» **Supplied data**
----------

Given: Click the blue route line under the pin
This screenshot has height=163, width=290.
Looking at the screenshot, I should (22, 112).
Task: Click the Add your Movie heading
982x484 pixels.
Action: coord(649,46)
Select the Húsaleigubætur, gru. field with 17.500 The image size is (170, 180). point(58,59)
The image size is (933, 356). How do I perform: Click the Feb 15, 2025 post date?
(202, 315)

----------

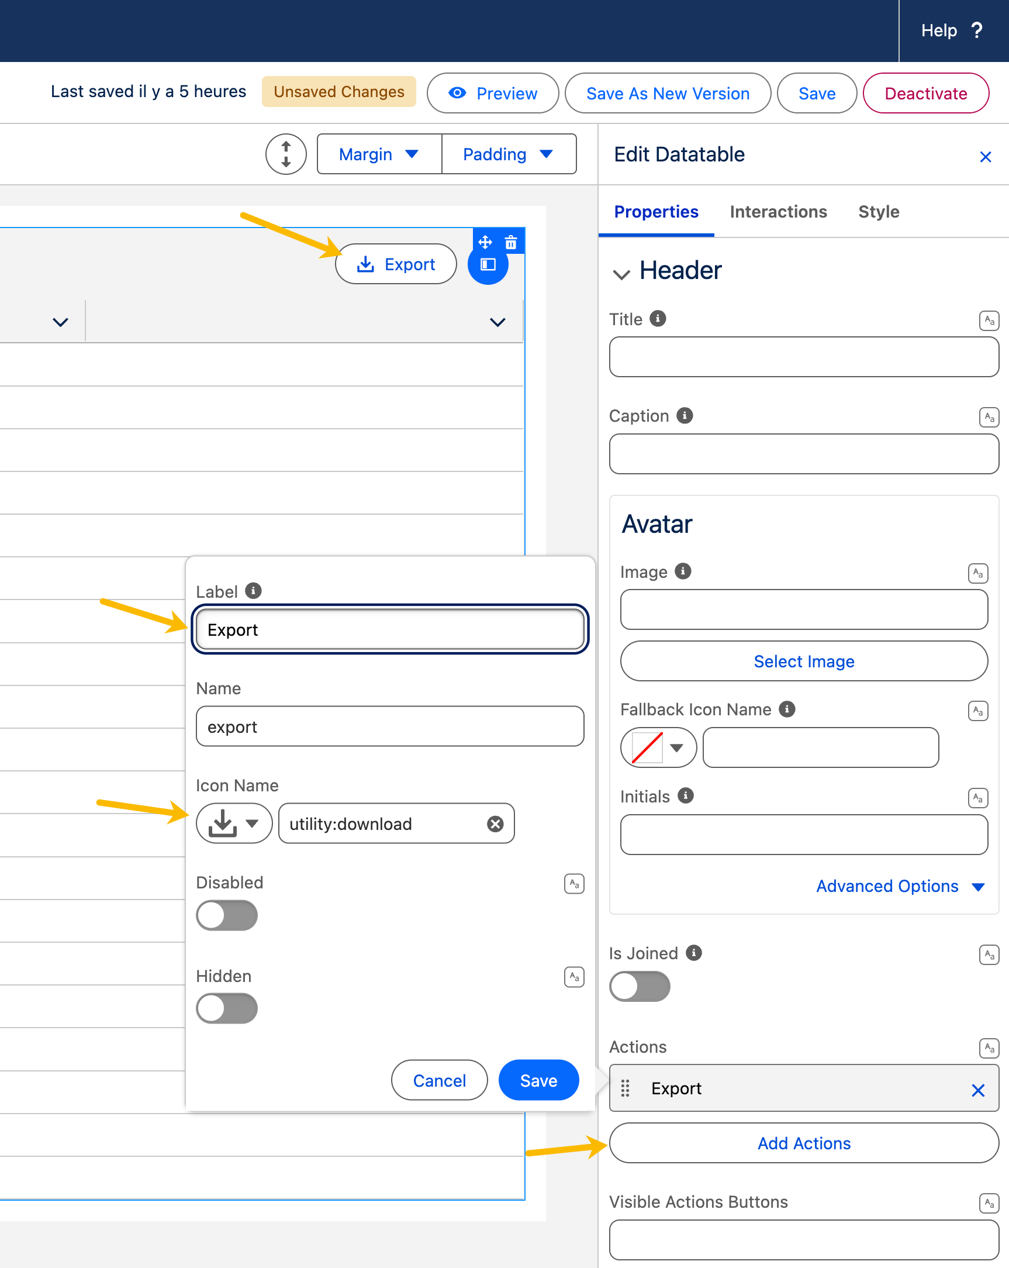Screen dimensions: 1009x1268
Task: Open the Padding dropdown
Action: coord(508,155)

----------

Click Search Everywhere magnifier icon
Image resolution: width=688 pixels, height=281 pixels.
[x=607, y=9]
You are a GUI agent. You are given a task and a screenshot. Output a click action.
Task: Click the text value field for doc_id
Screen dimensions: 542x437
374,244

----------

» **Your task**
Copy each line above holding "field".

» **Answer area**
Select the Húsaleigubætur, gru. field with 17.500 The image size is (170, 180). point(58,59)
Task: Click the text value field for doc_id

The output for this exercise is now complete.